From: Philip Martin <philip_at_codematters.co.uk>
Date: 2003-09-09 03:19:19 CEST

Vladimir Berezniker <vmpn@tigris.org> writes:

> Here is the hot copy patch. The patch implements svnadmin hotcopy
> command with optional --archive-logs flag. If flag is specified,
> after the copying is complete, unused *copied* log files are deleted
> from the source repository.

I agree with Julian, "archive" is not a good term for this behaviour.

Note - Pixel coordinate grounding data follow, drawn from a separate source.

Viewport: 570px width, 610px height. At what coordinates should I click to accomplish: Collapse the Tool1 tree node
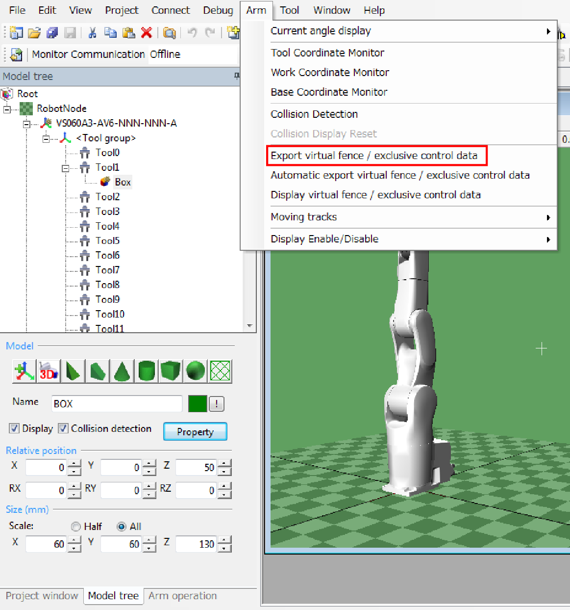click(65, 168)
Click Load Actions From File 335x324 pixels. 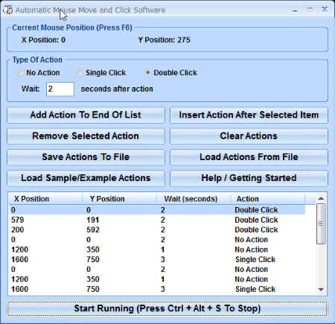click(x=249, y=157)
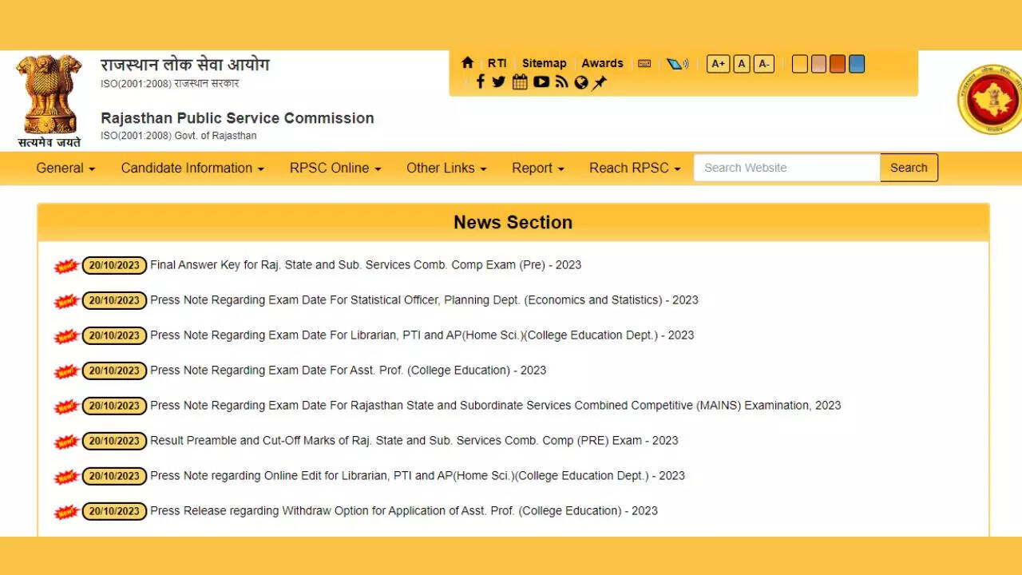This screenshot has height=575, width=1022.
Task: Click the pushpin icon in header
Action: click(599, 82)
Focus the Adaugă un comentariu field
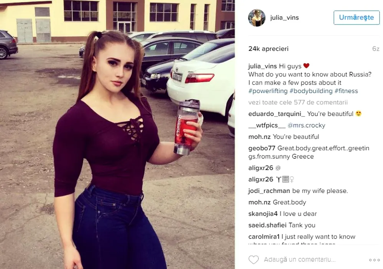The height and width of the screenshot is (269, 383). (300, 260)
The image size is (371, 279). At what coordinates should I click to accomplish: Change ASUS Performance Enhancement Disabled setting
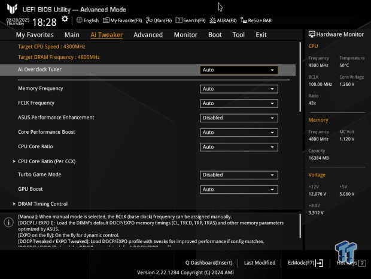click(239, 118)
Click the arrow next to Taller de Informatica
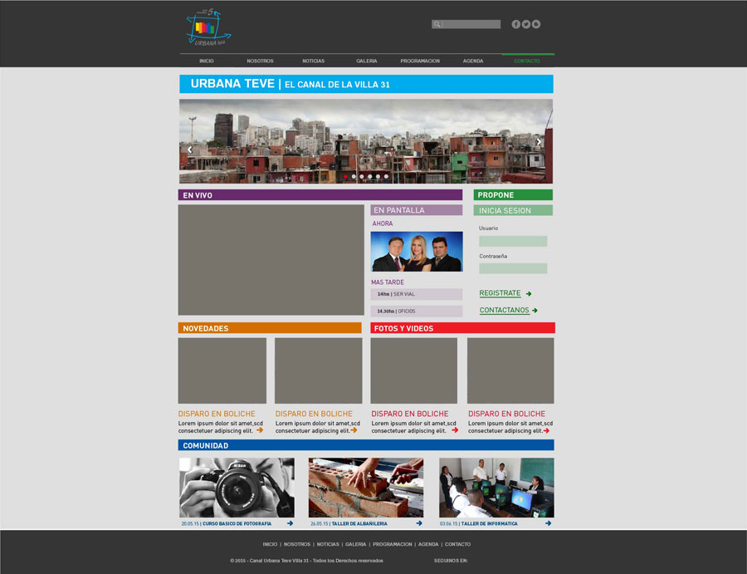 549,523
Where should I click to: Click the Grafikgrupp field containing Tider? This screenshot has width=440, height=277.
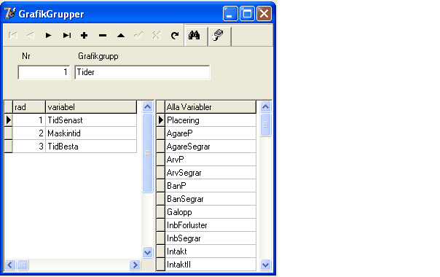(x=142, y=72)
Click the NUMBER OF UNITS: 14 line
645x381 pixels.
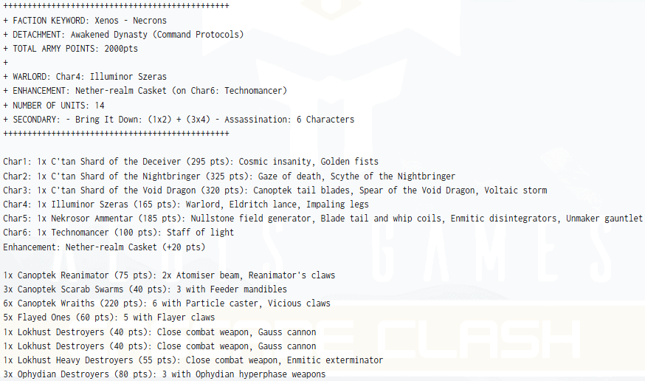57,105
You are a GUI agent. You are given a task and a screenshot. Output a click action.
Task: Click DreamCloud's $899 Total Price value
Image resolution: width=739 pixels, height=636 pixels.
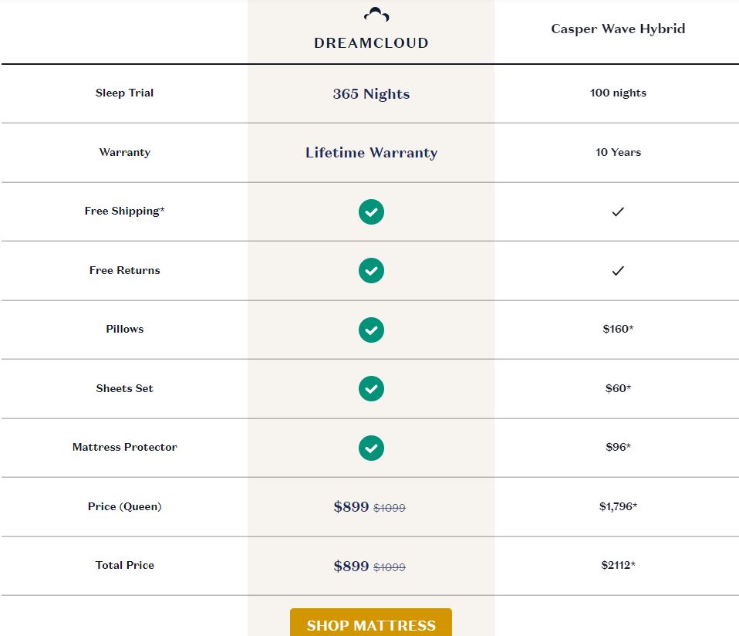tap(351, 565)
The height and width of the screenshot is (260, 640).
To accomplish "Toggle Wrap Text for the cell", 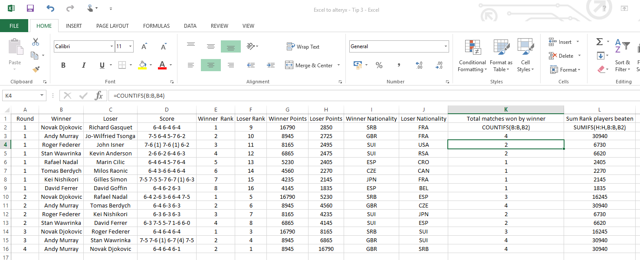I will (x=303, y=46).
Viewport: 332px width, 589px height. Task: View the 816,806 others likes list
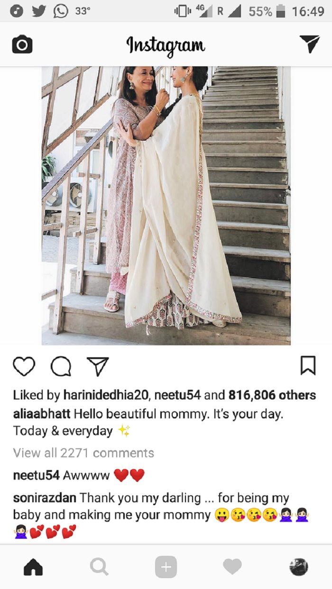[x=272, y=395]
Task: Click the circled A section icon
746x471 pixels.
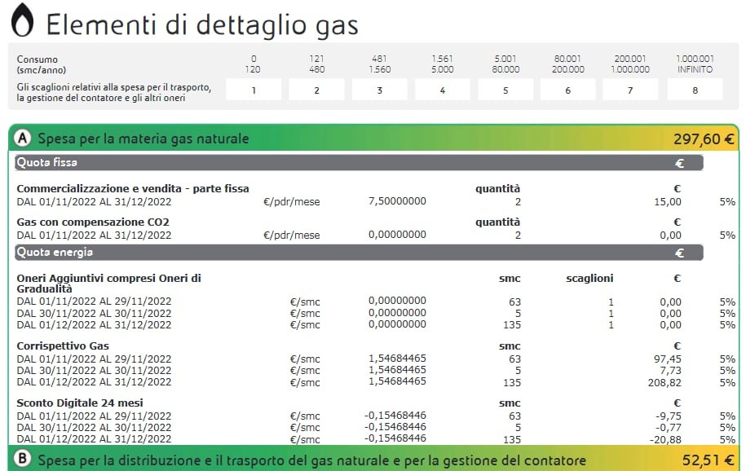Action: [x=24, y=139]
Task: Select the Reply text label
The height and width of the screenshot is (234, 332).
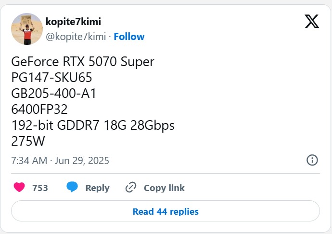Action: point(97,188)
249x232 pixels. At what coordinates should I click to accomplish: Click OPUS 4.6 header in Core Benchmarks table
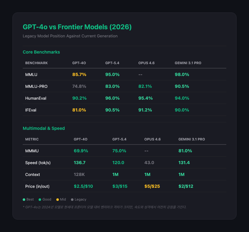(x=147, y=63)
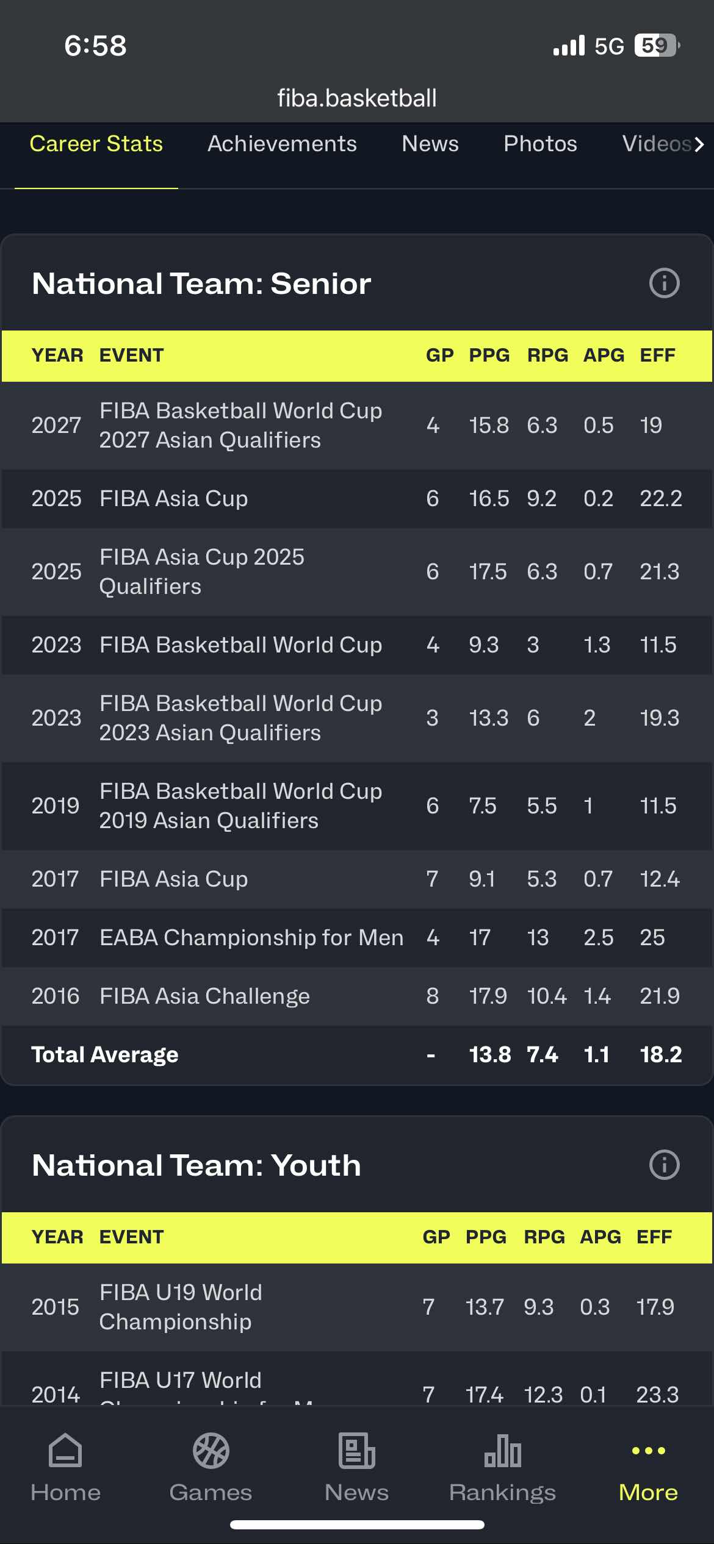Open the Videos tab
714x1544 pixels.
point(658,144)
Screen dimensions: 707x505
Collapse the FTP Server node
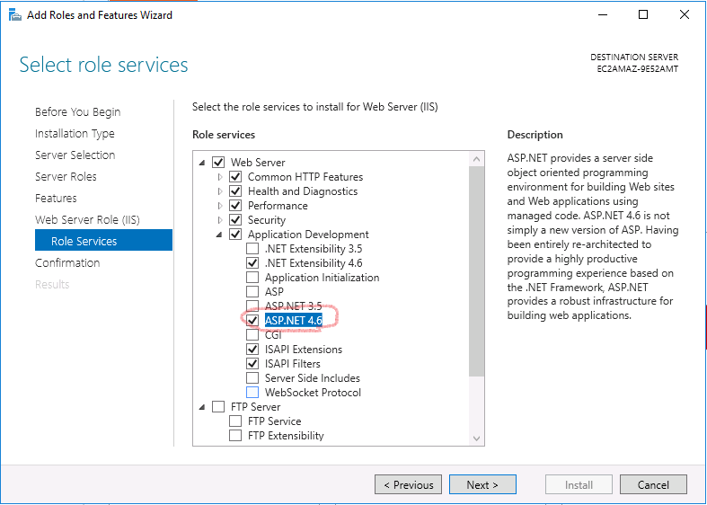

> * subversion/include/svn_error.h
> (SVN_ERR_POOL): Implemented macro to handle subversion errors in
> code that uses subpools.

Why is this necessary? If an error is returned then the place that
handles the error is responsible for clearing the pool, this should
take care of any subpools.

> Index: subversion/svnadmin/main.c
> ===================================================================
> --- subversion/svnadmin/main.c (revision 7005)
> +++ subversion/svnadmin/main.c (working copy)
> @@ -50,11 +50,43 @@
> return SVN_NO_ERROR;
> }
>
> +static svn_error_t *
> +parse_local_repos_path(apr_getopt_t *os, const char ** repos_path,
> + apr_pool_t *pool)

Static functions should have a documentation string describing the
function and the parameters.

> +{
> + *repos_path = NULL;
>
> + if (os->ind < os->argc)
> + {
> + const char * path = os->argv[os->ind++];
> + SVN_ERR (svn_utf_cstring_to_utf8 (repos_path,
> + path,
> + NULL, pool));
> + *repos_path = svn_path_internal_style (*repos_path, pool);
> + }
> +
> + if (*repos_path == NULL)
> + {
> + return svn_error_create (SVN_ERR_CL_ARG_PARSING_ERROR,
> + NULL,
> + "repository argument required\n");
> + }
> + else if (svn_path_is_url (*repos_path))
> + {
> + return svn_error_createf (SVN_ERR_CL_ARG_PARSING_ERROR,
> + NULL,
> + "'%s' is an url when it should be a path\n",
> + *repos_path);
> + }
> +
> + return SVN_NO_ERROR;
> +}
> +
>
> /** Subcommands. **/
>
> static svn_opt_subcommand_t
> + subcommand_hotcopy,
> subcommand_create,
> subcommand_createtxn,
> subcommand_dump,
> @@ -78,7 +110,8 @@
> svnadmin__force_uuid,
> svnadmin__parent_dir,
> svnadmin__bdb_txn_nosync,
> - svnadmin__config_dir
> + svnadmin__config_dir,
> + svnadmin__archive_logs
> };
>
> /* Option codes and descriptions.
> @@ -126,6 +159,9 @@
> {"config-dir", svnadmin__config_dir, 1,
> "read user configuration files from directory ARG"},
>
> + {"archive-logs", svnadmin__archive_logs, 0,
> + "delete copied, unused log files from the source repository."},
> +
> {NULL}
> };
>
> @@ -160,6 +196,11 @@
> "Display this usage message.\n",
> {svnadmin__version} },
>
> + {"hotcopy", subcommand_hotcopy, {0},
> + "usage: svnadmin hotcopy REPOS_PATH NEW_REPOS_PATH\n\n"
> + "Makes a hot copy of a repository.\n\n",
> + {svnadmin__archive_logs} },
> +
> {"load", subcommand_load, {0},
> "usage: svnadmin load REPOS_PATH\n\n"
> "Read a 'dumpfile'-formatted stream from stdin, committing\n"
> @@ -229,6 +270,7 @@
> struct svnadmin_opt_state
> {
> const char *repository_path;
> + const char *new_repository_path;

Odd whitespace, this appears in quite a few places.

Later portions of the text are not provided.